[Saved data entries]
************

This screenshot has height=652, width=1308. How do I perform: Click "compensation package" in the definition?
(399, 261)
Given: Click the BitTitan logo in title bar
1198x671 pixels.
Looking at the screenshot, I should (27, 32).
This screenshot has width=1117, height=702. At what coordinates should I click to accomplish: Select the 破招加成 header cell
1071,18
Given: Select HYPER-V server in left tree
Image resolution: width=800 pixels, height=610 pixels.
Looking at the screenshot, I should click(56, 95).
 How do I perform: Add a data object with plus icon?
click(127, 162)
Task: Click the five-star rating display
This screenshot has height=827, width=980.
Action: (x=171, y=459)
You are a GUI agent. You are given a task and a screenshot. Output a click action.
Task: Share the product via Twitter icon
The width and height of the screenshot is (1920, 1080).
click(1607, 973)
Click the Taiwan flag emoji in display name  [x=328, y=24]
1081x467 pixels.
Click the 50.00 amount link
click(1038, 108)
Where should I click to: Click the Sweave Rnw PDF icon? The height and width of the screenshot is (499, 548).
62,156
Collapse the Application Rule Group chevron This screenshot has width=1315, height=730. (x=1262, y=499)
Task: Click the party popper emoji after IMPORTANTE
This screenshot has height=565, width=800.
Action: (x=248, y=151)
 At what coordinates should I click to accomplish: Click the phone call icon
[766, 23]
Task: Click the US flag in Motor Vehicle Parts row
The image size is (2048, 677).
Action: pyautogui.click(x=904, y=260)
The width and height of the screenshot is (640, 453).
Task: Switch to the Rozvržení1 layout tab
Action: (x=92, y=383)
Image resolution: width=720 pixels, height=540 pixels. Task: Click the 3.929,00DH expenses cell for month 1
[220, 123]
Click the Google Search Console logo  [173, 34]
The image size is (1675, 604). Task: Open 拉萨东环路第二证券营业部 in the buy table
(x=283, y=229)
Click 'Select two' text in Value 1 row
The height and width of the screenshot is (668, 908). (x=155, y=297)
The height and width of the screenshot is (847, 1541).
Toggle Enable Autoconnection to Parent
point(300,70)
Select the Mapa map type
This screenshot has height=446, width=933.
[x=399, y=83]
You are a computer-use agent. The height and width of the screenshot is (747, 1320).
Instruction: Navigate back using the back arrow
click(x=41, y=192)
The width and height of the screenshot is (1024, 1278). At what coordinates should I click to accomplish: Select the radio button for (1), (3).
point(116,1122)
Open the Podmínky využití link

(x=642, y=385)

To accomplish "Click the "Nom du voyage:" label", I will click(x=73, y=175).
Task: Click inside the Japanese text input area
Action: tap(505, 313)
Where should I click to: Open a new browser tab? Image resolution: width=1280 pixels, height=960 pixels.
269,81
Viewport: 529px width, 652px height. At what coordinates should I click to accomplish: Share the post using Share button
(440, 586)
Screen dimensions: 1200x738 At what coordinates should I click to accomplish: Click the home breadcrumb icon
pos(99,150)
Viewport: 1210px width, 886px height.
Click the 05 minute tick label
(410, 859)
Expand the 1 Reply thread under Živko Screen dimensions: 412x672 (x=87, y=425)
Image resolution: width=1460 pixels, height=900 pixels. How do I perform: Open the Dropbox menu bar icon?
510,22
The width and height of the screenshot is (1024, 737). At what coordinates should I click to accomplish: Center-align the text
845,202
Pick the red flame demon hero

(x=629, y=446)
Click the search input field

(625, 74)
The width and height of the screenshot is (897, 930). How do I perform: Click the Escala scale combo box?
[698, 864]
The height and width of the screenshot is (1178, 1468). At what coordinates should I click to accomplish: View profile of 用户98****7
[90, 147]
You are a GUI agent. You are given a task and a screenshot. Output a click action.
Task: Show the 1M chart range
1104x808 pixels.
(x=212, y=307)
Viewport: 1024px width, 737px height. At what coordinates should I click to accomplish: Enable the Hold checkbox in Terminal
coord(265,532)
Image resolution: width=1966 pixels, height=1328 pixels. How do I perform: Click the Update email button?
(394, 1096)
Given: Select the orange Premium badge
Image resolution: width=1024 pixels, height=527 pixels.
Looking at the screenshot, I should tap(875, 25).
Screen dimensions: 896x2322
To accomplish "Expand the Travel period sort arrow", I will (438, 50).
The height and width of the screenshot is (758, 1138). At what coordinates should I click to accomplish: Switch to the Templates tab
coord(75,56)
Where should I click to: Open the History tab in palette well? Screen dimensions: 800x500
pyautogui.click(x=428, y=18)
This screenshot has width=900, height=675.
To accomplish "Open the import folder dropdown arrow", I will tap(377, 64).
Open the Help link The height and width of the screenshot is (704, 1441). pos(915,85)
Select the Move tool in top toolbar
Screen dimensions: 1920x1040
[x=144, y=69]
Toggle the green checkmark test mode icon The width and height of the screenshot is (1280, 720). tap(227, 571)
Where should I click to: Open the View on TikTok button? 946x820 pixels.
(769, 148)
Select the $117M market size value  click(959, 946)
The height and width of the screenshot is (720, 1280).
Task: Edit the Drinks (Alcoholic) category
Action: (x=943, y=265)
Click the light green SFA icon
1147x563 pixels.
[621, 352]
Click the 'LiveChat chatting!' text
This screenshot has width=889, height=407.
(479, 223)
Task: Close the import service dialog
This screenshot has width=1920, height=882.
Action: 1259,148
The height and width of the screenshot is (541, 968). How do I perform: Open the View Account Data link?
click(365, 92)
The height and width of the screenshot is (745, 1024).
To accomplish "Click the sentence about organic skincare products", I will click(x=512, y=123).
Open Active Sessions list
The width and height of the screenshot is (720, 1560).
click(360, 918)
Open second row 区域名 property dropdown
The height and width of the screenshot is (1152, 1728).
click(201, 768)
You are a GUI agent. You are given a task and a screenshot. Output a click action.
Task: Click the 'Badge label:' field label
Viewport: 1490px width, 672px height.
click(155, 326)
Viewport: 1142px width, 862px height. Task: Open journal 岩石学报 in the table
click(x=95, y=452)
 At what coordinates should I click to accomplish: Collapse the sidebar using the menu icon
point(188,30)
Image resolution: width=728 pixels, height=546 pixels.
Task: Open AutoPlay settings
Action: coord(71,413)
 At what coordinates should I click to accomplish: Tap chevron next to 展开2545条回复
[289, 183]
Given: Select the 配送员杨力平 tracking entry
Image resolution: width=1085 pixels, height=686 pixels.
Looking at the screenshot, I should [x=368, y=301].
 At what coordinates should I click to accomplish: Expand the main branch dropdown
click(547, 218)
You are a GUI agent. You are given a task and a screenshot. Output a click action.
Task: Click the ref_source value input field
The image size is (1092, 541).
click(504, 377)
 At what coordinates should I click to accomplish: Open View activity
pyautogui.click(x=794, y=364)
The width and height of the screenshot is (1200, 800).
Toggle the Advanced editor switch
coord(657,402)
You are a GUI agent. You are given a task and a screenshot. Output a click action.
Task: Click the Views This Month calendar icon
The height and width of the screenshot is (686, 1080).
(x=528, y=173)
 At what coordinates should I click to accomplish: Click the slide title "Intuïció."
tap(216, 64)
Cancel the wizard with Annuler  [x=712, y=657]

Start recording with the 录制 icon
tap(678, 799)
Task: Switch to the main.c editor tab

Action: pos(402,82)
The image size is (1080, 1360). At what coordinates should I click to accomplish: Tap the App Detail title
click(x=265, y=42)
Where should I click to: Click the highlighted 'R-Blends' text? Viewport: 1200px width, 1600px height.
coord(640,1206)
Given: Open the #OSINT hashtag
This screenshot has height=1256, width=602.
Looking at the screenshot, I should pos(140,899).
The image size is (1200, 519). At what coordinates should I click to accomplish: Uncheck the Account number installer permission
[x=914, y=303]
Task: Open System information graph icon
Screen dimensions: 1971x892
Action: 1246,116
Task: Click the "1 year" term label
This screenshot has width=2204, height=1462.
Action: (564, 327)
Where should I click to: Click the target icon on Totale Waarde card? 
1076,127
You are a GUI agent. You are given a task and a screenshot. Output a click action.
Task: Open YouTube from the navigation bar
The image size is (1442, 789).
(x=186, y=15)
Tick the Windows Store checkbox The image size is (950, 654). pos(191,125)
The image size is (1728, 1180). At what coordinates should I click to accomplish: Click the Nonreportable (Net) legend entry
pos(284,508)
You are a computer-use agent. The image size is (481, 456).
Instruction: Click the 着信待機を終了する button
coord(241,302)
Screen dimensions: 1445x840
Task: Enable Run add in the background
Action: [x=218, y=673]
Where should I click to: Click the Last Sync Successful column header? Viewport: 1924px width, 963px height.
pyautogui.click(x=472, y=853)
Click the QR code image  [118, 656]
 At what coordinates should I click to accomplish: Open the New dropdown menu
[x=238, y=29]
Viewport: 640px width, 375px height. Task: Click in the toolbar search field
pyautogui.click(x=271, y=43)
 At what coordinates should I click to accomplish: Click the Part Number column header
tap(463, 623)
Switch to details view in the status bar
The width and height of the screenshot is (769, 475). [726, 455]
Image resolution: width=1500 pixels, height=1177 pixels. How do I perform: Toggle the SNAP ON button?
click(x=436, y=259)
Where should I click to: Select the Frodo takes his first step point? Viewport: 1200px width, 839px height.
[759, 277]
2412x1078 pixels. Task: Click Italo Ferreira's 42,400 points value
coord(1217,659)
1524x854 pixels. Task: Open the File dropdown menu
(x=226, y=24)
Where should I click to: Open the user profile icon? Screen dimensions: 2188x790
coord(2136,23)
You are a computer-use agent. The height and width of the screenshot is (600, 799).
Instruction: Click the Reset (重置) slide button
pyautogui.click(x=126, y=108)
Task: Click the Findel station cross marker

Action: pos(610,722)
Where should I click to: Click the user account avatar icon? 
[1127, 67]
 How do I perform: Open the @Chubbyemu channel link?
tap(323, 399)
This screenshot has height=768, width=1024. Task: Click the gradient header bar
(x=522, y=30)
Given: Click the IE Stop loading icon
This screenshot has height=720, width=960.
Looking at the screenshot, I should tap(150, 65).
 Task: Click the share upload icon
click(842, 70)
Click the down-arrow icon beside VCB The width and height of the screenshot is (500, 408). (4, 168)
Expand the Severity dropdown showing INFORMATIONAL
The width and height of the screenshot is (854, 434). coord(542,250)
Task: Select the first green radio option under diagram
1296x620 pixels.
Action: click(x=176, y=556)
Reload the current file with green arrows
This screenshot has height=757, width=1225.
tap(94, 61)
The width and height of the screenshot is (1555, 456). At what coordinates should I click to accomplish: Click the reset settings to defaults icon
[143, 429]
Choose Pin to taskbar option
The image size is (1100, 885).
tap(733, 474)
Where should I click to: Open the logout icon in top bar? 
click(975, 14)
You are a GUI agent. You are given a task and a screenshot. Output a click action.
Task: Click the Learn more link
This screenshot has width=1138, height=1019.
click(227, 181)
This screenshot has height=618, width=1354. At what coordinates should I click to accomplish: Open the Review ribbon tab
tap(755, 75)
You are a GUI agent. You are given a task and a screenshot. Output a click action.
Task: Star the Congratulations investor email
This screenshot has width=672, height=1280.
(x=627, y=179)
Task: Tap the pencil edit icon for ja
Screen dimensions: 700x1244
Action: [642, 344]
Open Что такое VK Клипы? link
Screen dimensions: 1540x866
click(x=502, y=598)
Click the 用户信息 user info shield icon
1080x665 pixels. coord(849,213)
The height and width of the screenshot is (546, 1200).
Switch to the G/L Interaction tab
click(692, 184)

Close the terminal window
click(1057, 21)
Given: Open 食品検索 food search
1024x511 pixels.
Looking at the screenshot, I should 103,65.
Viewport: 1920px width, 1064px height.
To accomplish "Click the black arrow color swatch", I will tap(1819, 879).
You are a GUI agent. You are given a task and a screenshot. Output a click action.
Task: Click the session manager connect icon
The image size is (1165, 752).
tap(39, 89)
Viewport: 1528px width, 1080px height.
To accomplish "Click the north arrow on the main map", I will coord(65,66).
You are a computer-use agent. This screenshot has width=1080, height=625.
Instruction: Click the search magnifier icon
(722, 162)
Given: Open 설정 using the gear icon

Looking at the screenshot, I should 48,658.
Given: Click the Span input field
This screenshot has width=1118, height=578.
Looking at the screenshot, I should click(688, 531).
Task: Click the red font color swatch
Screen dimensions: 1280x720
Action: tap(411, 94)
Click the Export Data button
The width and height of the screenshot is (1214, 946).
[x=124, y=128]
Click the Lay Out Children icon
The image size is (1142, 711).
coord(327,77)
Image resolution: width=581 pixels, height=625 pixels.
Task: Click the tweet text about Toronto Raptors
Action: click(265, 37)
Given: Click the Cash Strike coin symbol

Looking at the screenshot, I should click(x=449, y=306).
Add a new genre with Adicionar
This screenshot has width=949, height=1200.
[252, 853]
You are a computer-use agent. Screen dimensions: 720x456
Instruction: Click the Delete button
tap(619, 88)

************

= Prompt =
The answer must consist of every line from the records above that holds "under".

= Your solution =
Expand the 1 Reply thread under Živko Screen dimensions: 412x672 (x=87, y=425)
Task: Select the first green radio option under diagram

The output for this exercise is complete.